Member of the Chamber of Deputies
- In office 15 May 1953 – 15 May 1957
- Constituency: 7th Departamental Group (Santiago, 1st District)

Personal details
- Born: 10 August 1913 San Felipe, Chile
- Party: Popular Socialist Party
- Spouse: Adriana Smith Vargas
- Children: 3
- Alma mater: University of Chile (LL.B)
- Occupation: Lawyer; academic; politician

= Fernando Pizarro Sobrado =

Chilean lawyer and politician

Fernando Pizarro Sobrado (born 10 August 1913) was a Chilean lawyer and politician who served as Deputy for the 7th Departamental Group between 1953 and 1957.

== Biography ==
Pizarro Sobrado was born in San Felipe on 10 August 1913, the son of Fernando Pizarro Espinoza and Berta Sobrado Ogalde. He married Adriana Smith Vargas in Santiago on 8 June 1951, with whom he had three children.

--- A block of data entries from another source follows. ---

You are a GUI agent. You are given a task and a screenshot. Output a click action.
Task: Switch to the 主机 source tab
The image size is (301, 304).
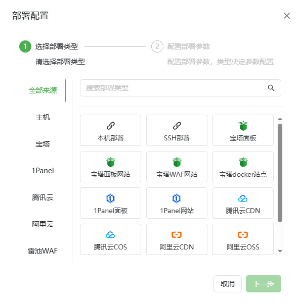coord(42,117)
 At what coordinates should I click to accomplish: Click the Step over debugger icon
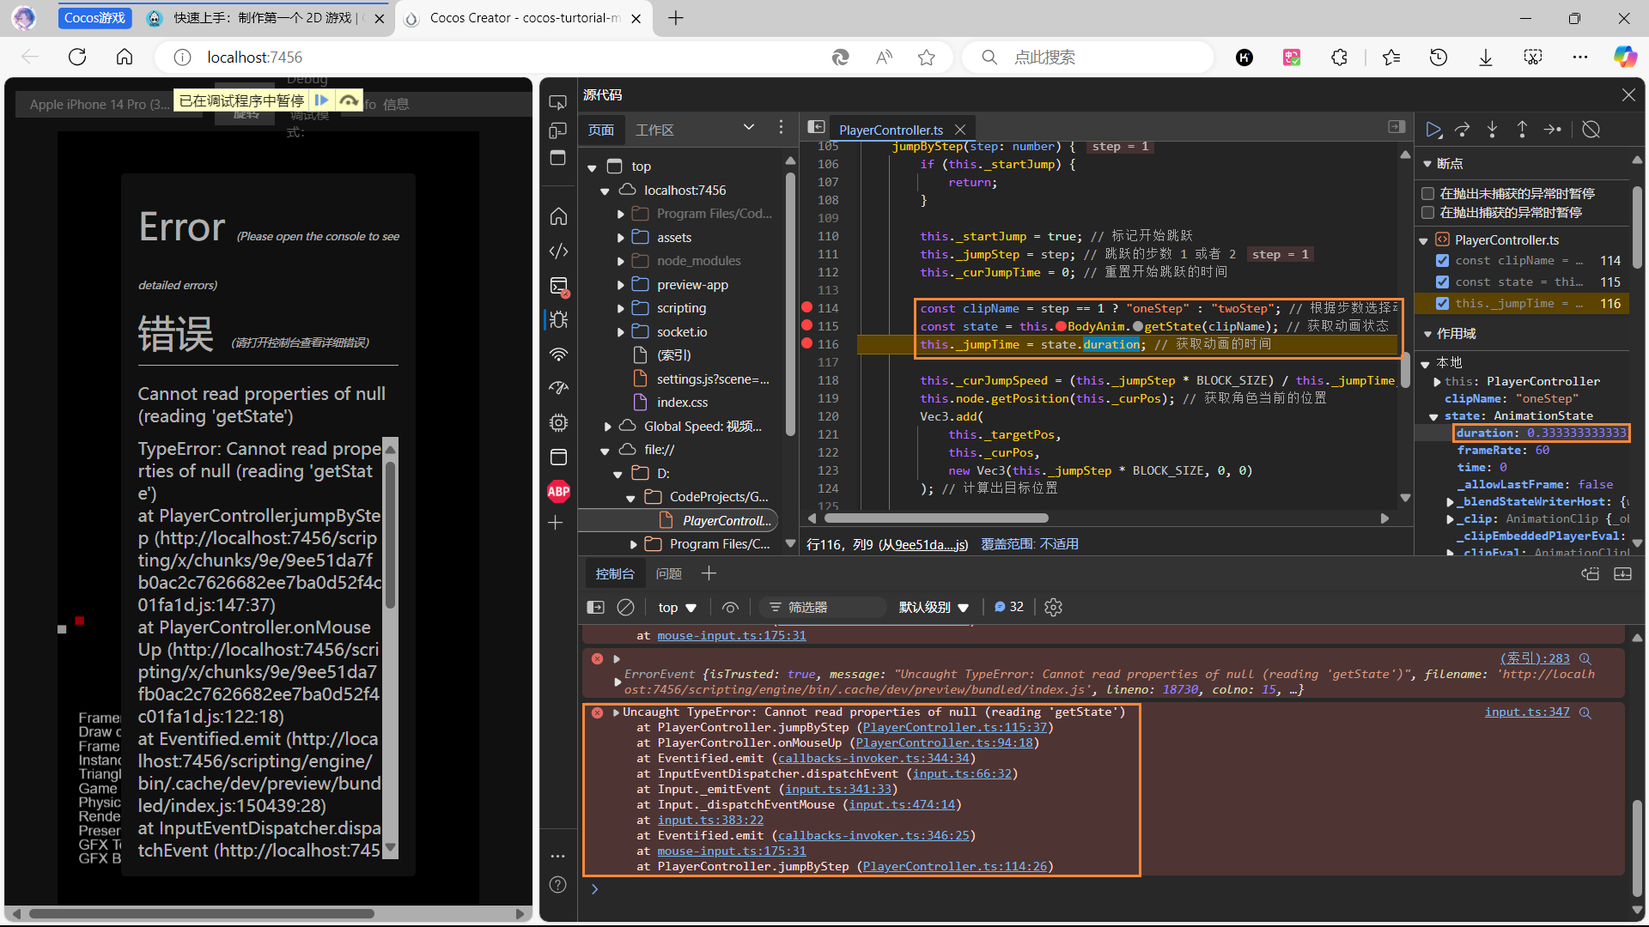click(x=1462, y=130)
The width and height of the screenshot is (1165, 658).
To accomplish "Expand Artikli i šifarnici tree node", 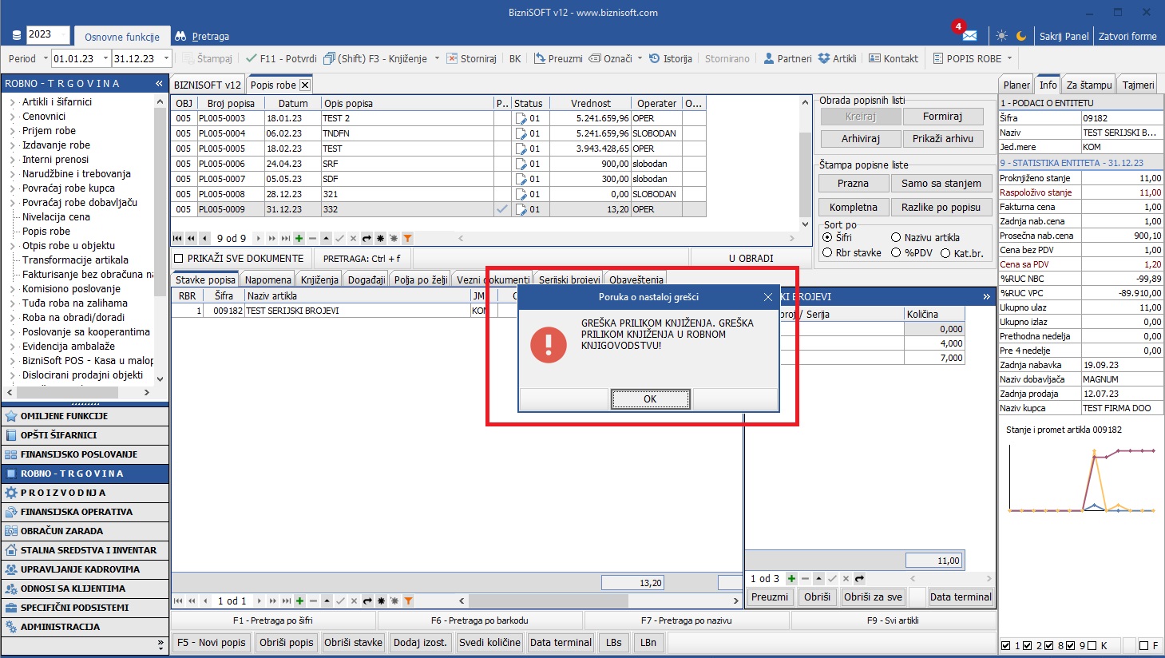I will tap(13, 102).
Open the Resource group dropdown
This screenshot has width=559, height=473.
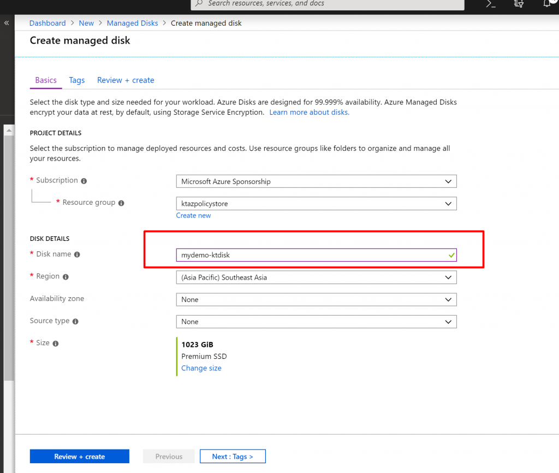pyautogui.click(x=316, y=204)
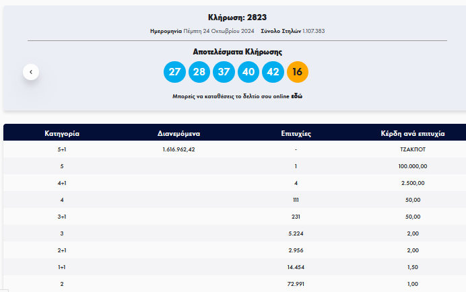
Task: Click the 'ΤΖΑΚΠΟΤ' winnings cell
Action: (413, 149)
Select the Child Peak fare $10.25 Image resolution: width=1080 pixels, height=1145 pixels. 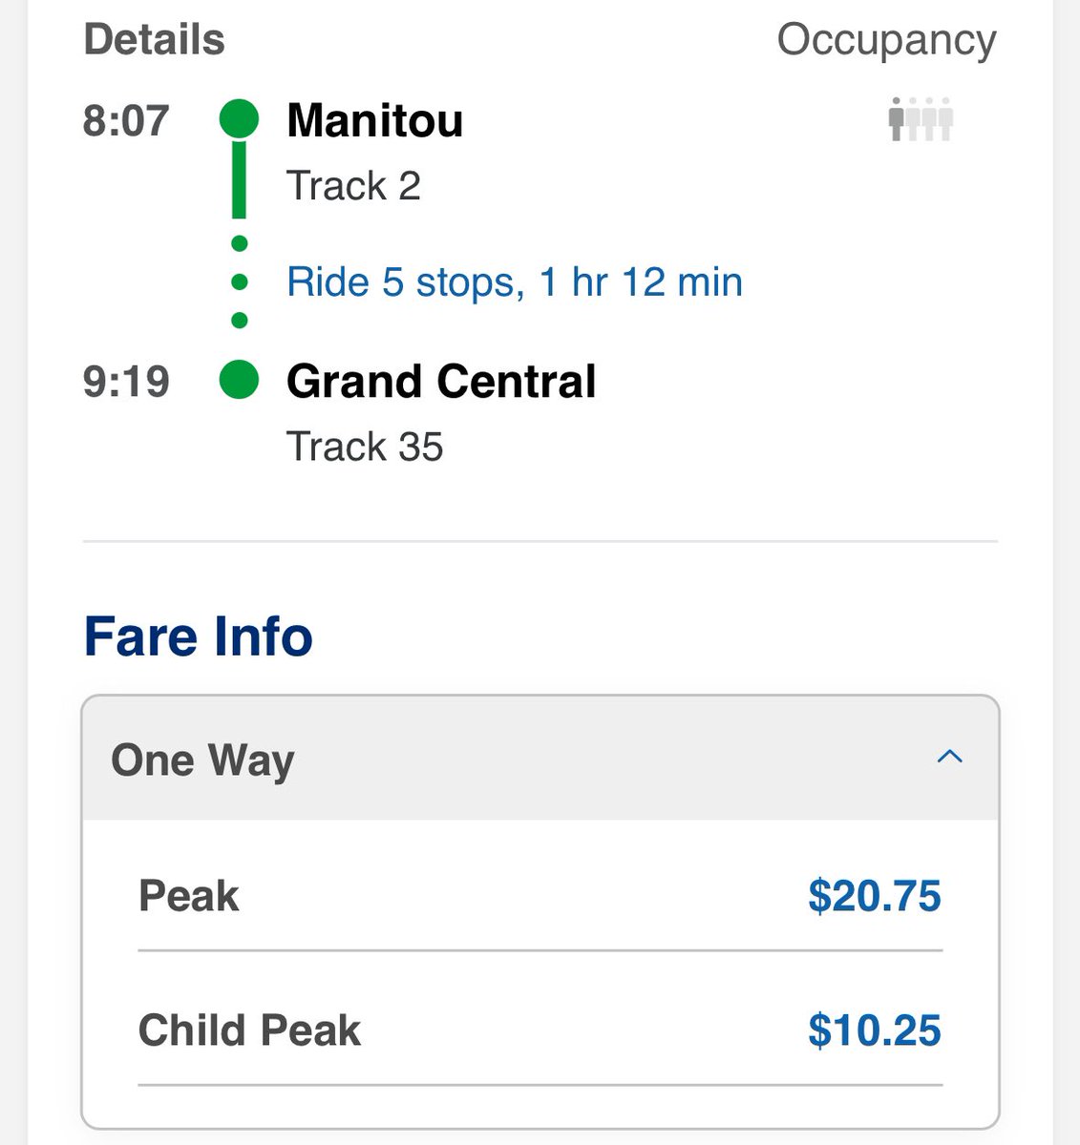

He completed secondary studies at the Liceo de Viña del Mar and the Liceo Miguel de la Barra in Valparaíso. He later entered the Faculty of Law of the University of Chile, taking the oath as lawyer on 17 July 1948. He pursued postgraduate studies in Philosophy of Law at the Sorbonne in Paris in 1948, and subsequently studied with Benedetto Croce in Italy the following year.

Pizarro practiced law and taught a free semester course in Philosophy of Law at the University of Chile's Law School.

== Political career ==
He was a member of the Popular Socialist Party. In the 1953 Chilean parliamentary election he was elected Deputy for the 7th Departamental Group (Santiago, 1st District), serving the 1953–1957 term, during which he joined the Permanent Committee on Constitution, Legislation and Justice.